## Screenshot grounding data
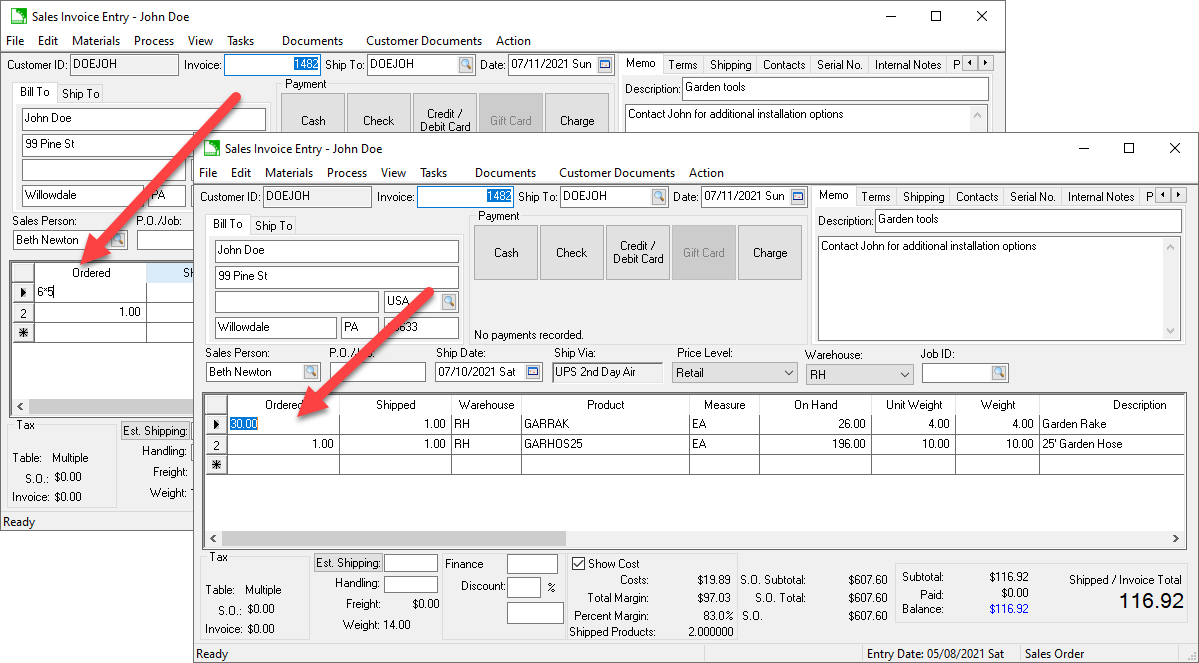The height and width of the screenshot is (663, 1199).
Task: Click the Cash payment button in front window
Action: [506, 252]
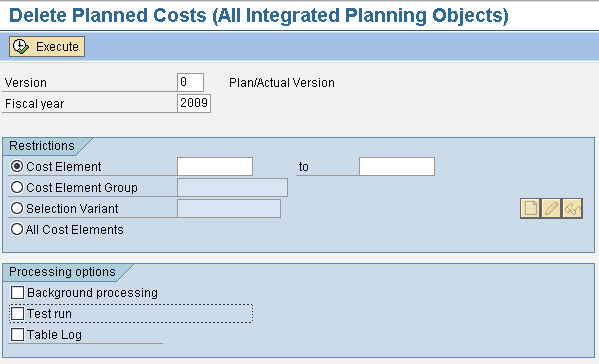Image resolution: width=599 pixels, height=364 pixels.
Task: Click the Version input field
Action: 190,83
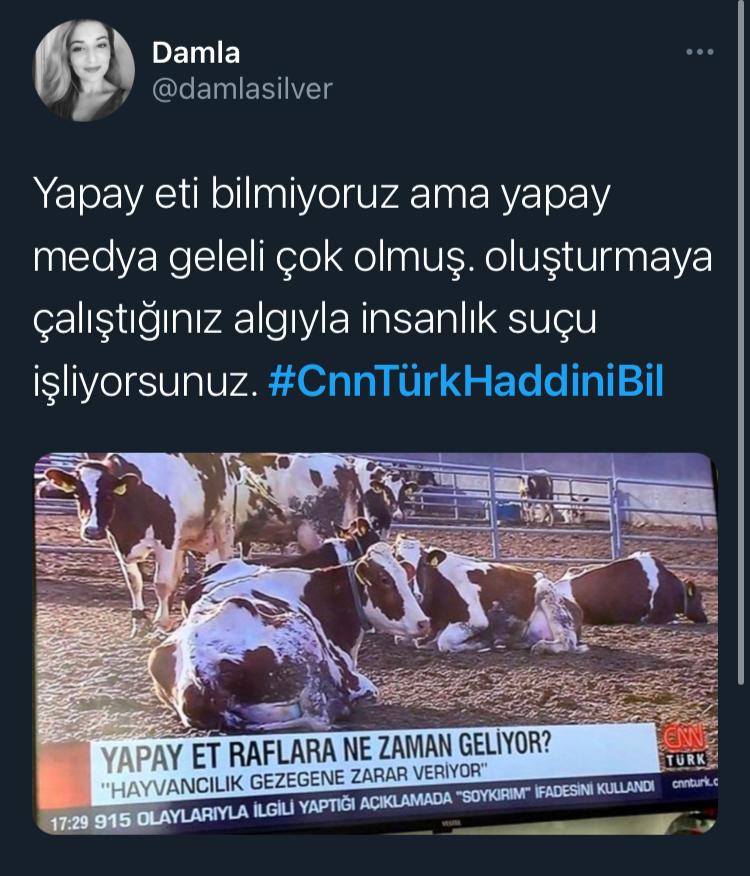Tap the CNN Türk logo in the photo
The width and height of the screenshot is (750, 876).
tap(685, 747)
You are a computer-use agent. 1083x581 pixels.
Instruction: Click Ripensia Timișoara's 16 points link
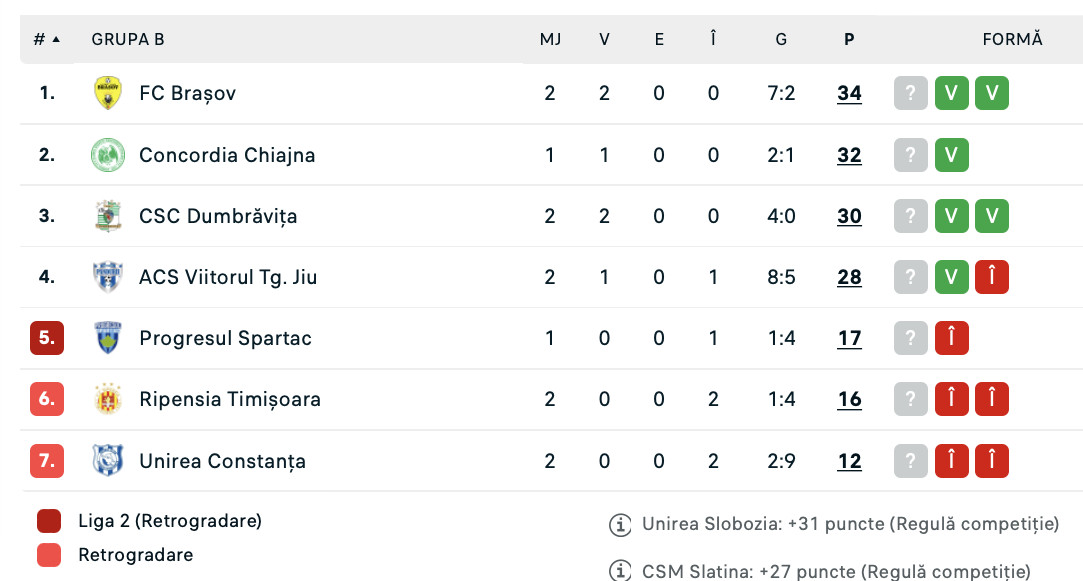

## YOUR INSTRUCTIONS
Transcribe exactly, and only, the lines from the one containing "You are a computer-use" through the last line of the records above, both included; leave out the pictures.

## THE ANSWER
You are a computer-use agent. 1083x581 pixels.
Instruction: Click Ripensia Timișoara's 16 points link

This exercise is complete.